### TASK
The listing needs restating word for word.

[[ RECORDS SUPPLIED open ]]

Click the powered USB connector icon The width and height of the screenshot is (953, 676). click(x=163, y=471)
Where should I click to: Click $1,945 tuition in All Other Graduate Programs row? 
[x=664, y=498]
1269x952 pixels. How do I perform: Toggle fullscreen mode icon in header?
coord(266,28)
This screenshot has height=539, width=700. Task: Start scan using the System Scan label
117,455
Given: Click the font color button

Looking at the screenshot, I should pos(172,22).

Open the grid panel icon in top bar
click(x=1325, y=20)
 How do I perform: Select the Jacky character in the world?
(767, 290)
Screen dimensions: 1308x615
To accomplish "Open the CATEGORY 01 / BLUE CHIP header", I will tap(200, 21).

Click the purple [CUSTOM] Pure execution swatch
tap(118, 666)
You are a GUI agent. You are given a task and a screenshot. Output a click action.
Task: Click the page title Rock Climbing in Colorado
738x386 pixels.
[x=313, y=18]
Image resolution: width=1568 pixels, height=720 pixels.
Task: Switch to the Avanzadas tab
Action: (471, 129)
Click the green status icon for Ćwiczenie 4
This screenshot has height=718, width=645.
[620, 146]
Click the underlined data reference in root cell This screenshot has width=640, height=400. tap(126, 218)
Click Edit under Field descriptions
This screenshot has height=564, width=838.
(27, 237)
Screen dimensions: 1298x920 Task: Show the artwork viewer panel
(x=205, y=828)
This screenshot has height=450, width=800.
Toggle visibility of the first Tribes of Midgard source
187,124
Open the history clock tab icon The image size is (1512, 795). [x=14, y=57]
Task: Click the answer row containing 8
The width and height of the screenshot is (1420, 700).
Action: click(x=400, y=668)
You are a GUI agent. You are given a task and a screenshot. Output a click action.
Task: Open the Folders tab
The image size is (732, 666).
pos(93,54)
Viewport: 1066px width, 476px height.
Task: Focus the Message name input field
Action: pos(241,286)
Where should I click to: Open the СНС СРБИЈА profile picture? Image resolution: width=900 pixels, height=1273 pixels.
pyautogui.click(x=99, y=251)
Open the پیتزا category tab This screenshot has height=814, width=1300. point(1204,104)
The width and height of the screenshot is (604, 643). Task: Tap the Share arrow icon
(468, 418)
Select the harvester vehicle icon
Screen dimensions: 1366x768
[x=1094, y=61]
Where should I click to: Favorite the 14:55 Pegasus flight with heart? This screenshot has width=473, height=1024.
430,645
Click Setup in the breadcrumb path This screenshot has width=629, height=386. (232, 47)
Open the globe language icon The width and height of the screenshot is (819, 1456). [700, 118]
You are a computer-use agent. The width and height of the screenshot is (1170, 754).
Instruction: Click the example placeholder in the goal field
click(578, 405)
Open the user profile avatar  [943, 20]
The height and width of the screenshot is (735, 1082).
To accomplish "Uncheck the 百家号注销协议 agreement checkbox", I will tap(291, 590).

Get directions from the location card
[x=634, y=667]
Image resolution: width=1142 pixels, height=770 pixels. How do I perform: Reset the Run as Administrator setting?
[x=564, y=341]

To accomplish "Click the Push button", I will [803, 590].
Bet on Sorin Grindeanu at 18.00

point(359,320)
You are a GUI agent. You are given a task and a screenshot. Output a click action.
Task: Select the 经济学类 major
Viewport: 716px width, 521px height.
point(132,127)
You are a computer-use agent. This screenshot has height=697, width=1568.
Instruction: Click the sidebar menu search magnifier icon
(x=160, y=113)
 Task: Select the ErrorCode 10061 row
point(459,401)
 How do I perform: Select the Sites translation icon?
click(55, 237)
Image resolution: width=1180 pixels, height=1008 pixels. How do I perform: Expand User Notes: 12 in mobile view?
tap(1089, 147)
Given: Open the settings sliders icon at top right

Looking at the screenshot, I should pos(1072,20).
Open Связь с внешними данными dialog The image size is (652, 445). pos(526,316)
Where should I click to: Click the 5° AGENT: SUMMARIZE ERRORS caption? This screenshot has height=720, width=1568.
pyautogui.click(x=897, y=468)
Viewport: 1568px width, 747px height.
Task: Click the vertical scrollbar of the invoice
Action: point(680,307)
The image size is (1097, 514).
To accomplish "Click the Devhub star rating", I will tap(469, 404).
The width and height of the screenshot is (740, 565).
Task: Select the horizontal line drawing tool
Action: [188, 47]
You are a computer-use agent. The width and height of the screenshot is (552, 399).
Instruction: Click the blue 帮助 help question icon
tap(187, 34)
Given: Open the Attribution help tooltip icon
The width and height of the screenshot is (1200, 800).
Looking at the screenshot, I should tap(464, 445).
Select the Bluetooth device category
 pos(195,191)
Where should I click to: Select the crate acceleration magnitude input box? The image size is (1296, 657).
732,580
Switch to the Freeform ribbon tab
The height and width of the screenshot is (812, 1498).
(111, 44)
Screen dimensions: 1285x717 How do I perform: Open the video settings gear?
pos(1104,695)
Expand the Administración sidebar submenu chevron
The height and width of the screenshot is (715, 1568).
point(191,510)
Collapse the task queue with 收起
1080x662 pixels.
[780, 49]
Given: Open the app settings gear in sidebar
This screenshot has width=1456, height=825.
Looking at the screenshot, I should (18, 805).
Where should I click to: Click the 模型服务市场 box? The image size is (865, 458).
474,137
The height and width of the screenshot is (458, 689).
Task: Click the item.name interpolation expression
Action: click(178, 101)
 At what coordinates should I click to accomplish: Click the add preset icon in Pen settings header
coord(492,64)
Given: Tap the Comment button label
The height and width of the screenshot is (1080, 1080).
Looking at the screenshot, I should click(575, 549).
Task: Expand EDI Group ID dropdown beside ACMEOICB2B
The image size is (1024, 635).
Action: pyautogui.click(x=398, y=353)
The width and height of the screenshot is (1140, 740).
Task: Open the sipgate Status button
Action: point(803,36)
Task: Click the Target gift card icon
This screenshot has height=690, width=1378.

[[ RECORDS SUPPLIED closed ]]

### EXERCISE RESULT
Click the powered USB connector icon The width and height of the screenshot is (953, 676). click(x=163, y=471)
Where should I click to: Click $1,945 tuition in All Other Graduate Programs row? 
[x=664, y=498]
1269x952 pixels. How do I perform: Toggle fullscreen mode icon in header?
coord(266,28)
This screenshot has height=539, width=700. Task: Start scan using the System Scan label
117,455
Given: Click the font color button

Looking at the screenshot, I should pos(172,22).

Open the grid panel icon in top bar
click(x=1325, y=20)
 How do I perform: Select the Jacky character in the world?
(767, 290)
Screen dimensions: 1308x615
To accomplish "Open the CATEGORY 01 / BLUE CHIP header", I will tap(200, 21).

Click the purple [CUSTOM] Pure execution swatch
tap(118, 666)
You are a GUI agent. You are given a task and a screenshot. Output a click action.
Task: Click the page title Rock Climbing in Colorado
738x386 pixels.
[x=313, y=18]
Image resolution: width=1568 pixels, height=720 pixels.
Task: Switch to the Avanzadas tab
Action: (471, 129)
Click the green status icon for Ćwiczenie 4
This screenshot has height=718, width=645.
[620, 146]
Click the underlined data reference in root cell This screenshot has width=640, height=400. tap(126, 218)
Click Edit under Field descriptions
This screenshot has height=564, width=838.
(27, 237)
Screen dimensions: 1298x920 Task: Show the artwork viewer panel
(x=205, y=828)
This screenshot has height=450, width=800.
Toggle visibility of the first Tribes of Midgard source
187,124
Open the history clock tab icon The image size is (1512, 795). [x=14, y=57]
Task: Click the answer row containing 8
The width and height of the screenshot is (1420, 700).
Action: click(x=400, y=668)
You are a GUI agent. You are given a task and a screenshot. Output a click action.
Task: Open the Folders tab
The image size is (732, 666).
pos(93,54)
Viewport: 1066px width, 476px height.
Task: Focus the Message name input field
Action: pos(241,286)
Where should I click to: Open the СНС СРБИЈА profile picture? Image resolution: width=900 pixels, height=1273 pixels.
pyautogui.click(x=99, y=251)
Open the پیتزا category tab This screenshot has height=814, width=1300. point(1204,104)
The width and height of the screenshot is (604, 643). Task: Tap the Share arrow icon
(468, 418)
Select the harvester vehicle icon
Screen dimensions: 1366x768
[x=1094, y=61]
Where should I click to: Favorite the 14:55 Pegasus flight with heart? This screenshot has width=473, height=1024.
430,645
Click Setup in the breadcrumb path This screenshot has width=629, height=386. (232, 47)
Open the globe language icon The width and height of the screenshot is (819, 1456). [700, 118]
You are a computer-use agent. The width and height of the screenshot is (1170, 754).
Instruction: Click the example placeholder in the goal field
click(578, 405)
Open the user profile avatar  [943, 20]
The height and width of the screenshot is (735, 1082).
To accomplish "Uncheck the 百家号注销协议 agreement checkbox", I will tap(291, 590).

Get directions from the location card
[x=634, y=667]
Image resolution: width=1142 pixels, height=770 pixels. How do I perform: Reset the Run as Administrator setting?
[x=564, y=341]

To accomplish "Click the Push button", I will [803, 590].
Bet on Sorin Grindeanu at 18.00

point(359,320)
You are a GUI agent. You are given a task and a screenshot. Output a click action.
Task: Select the 经济学类 major
Viewport: 716px width, 521px height.
point(132,127)
You are a computer-use agent. This screenshot has height=697, width=1568.
Instruction: Click the sidebar menu search magnifier icon
(x=160, y=113)
 Task: Select the ErrorCode 10061 row
point(459,401)
 How do I perform: Select the Sites translation icon?
click(55, 237)
Image resolution: width=1180 pixels, height=1008 pixels. How do I perform: Expand User Notes: 12 in mobile view?
tap(1089, 147)
Given: Open the settings sliders icon at top right

Looking at the screenshot, I should pos(1072,20).
Open Связь с внешними данными dialog The image size is (652, 445). pos(526,316)
Where should I click to: Click the 5° AGENT: SUMMARIZE ERRORS caption? This screenshot has height=720, width=1568.
pyautogui.click(x=897, y=468)
Viewport: 1568px width, 747px height.
Task: Click the vertical scrollbar of the invoice
Action: point(680,307)
The image size is (1097, 514).
To accomplish "Click the Devhub star rating", I will tap(469, 404).
The width and height of the screenshot is (740, 565).
Task: Select the horizontal line drawing tool
Action: [188, 47]
You are a computer-use agent. The width and height of the screenshot is (552, 399).
Instruction: Click the blue 帮助 help question icon
tap(187, 34)
Given: Open the Attribution help tooltip icon
The width and height of the screenshot is (1200, 800).
Looking at the screenshot, I should tap(464, 445).
Select the Bluetooth device category
 pos(195,191)
Where should I click to: Select the crate acceleration magnitude input box? The image size is (1296, 657).
732,580
Switch to the Freeform ribbon tab
The height and width of the screenshot is (812, 1498).
(111, 44)
Screen dimensions: 1285x717 How do I perform: Open the video settings gear?
pos(1104,695)
Expand the Administración sidebar submenu chevron
The height and width of the screenshot is (715, 1568).
point(191,510)
Collapse the task queue with 收起
1080x662 pixels.
[780, 49]
Given: Open the app settings gear in sidebar
This screenshot has width=1456, height=825.
Looking at the screenshot, I should (18, 805).
Where should I click to: Click the 模型服务市场 box? The image size is (865, 458).
474,137
The height and width of the screenshot is (458, 689).
Task: Click the item.name interpolation expression
Action: click(178, 101)
 At what coordinates should I click to accomplish: Click the add preset icon in Pen settings header
coord(492,64)
Given: Tap the Comment button label
The height and width of the screenshot is (1080, 1080).
Looking at the screenshot, I should click(575, 549).
Task: Expand EDI Group ID dropdown beside ACMEOICB2B
The image size is (1024, 635).
Action: pyautogui.click(x=398, y=353)
The width and height of the screenshot is (1140, 740).
Task: Open the sipgate Status button
Action: point(803,36)
Task: Click the Target gift card icon
This screenshot has height=690, width=1378.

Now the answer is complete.